Like Suleiman, Shafiq signaled that the new government is willing to speak to its critics in an attempt to find a middle ground between calls a complete shift of power and Mubarak's desire to hold onto power until elections are held in eight months.


"Many of the protesters send many messages through some mediators describing their demands. And I will receive some of those young protesters to hold talks together. There is a sort of dialogue among us now and I hope it can be useful for achieving a compromise among the concerned sides," he said.

Egypt's Interior Ministry has denied reports that it organized and supplied plainclothes police as part of the attacking mob.


Attacks On Journalists


Attacks against journalists and human rights activists have increased since the pro-government forces came onto the streets, with reports of kidnapping, beatings, and intimidation suggesting a state-sponsored attempt to keep witnesses away from the clashes.

Two reporters for "The New York Times" were detained by the military police overnight on February 2 and two reporters for "The Washington Post" were among 24 journalists held by the Interior Ministry.

A reporter for the U.S. NPR radio station said she was interviewing a taxi driver about events in a neighborhood outside of the center of Cairo, when "things took a turn." Correspondent Lourdes Garcia-Navarro said around a dozen men surrounded her and crew, demanding to see their identification and asking whether they were "Israeli spies or employees of the Arabic news network Al-Jazeera."

She said she and and her Egyptian-American colleague tried to get in their car to leave, but he was punched in the face.
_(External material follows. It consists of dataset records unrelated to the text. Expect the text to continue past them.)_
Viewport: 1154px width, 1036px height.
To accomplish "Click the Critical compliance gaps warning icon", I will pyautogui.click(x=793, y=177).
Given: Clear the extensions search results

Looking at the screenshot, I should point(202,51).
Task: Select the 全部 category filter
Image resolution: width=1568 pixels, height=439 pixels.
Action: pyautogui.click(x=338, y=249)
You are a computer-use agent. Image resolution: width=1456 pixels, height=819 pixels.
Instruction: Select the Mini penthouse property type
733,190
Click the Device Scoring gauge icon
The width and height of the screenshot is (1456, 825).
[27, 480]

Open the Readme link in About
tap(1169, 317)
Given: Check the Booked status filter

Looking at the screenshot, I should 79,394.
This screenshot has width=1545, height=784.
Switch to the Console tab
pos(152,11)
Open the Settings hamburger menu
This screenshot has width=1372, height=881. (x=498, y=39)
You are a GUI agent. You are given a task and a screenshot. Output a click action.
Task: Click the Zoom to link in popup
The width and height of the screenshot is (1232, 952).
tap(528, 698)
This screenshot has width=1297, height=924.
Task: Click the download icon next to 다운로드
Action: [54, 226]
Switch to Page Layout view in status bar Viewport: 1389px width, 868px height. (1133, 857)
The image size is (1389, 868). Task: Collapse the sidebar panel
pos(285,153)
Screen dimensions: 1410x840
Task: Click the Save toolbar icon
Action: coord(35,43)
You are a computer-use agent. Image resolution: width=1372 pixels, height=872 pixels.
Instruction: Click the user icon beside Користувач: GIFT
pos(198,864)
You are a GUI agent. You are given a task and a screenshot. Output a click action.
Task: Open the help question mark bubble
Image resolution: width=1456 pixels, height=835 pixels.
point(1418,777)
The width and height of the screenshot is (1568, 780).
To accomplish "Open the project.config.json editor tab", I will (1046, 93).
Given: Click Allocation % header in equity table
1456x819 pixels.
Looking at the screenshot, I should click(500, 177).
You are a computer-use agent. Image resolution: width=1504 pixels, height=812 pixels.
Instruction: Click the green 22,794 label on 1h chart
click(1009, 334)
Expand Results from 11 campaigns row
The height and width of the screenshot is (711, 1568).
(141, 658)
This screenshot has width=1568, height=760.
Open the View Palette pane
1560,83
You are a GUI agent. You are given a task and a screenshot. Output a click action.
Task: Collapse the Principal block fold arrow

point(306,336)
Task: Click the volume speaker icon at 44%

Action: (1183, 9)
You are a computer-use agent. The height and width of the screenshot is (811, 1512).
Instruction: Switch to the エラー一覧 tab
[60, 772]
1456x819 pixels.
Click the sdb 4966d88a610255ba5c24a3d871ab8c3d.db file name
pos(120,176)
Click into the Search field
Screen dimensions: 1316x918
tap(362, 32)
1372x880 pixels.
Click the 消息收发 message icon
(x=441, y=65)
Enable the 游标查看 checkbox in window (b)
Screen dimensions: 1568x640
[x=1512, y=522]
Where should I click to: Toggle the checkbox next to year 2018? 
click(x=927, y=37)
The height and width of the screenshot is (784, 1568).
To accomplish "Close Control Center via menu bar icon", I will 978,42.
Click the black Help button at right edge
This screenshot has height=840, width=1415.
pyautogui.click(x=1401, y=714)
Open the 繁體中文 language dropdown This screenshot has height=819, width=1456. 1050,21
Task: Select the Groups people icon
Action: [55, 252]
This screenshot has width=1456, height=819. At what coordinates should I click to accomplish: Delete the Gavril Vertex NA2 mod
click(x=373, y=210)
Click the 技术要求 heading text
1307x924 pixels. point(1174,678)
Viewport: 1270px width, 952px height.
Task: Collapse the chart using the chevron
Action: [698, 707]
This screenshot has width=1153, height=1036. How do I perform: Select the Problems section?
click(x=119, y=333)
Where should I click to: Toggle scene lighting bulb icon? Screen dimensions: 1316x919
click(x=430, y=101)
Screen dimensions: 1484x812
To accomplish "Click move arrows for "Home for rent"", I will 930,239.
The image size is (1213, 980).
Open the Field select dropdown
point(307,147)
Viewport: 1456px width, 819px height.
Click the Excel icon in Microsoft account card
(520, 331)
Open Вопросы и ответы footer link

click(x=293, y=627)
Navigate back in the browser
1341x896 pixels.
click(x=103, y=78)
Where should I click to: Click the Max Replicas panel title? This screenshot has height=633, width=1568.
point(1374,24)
Eventually, she said, members of the army showed up and "calmed the mob."

Egyptian soldiers detain an injured antigovernment demonstrator as Mubarak supporters take pictures with their phones.


Mubarak 'Fed Up'

Foreign and Egyptian human rights workers have also been detained, and Amnesty International and Human Rights watch both say they cannot account for some staff members.

White House spokesman Robert Gibbs condemned the government's harassment of journalists and aid workers, saying it was "completely and totally unacceptable."


Clinton also issued a sharp condemnation. "There is a clear responsibility by the Egyptian government, including the army, to protect those threatened and to hold accountable those responsible for these attacks. The Egyptian government must demonstrate its willingness to ensure journalists' ability to report on these events to the people of Egypt and to the world."


The attacks on journalists and aid workers seemed part of a wider campaign by the government to portray the country as invaded by foreigners bent on abetting Egypt's implosion.


More evidence of that could be seen in a banner headline on the front page of Al-Ahram. which read: "Millions turn out to support Mubarak."

Mubarak himself appeared in a television interview with the U.S. television network ABC today and said he was "fed up," adding, "After 62 years in public service, I have had enough."

He said he was "very unhappy" about the violence on Tahrir Square but denied a government role in it, instead blaming the Muslim Brotherhood for the clashes.

Protesters plan more protests on February 4 in what they are calling the "Friday of Departure," which they say is the deadline for Mubarak to announce his resignation.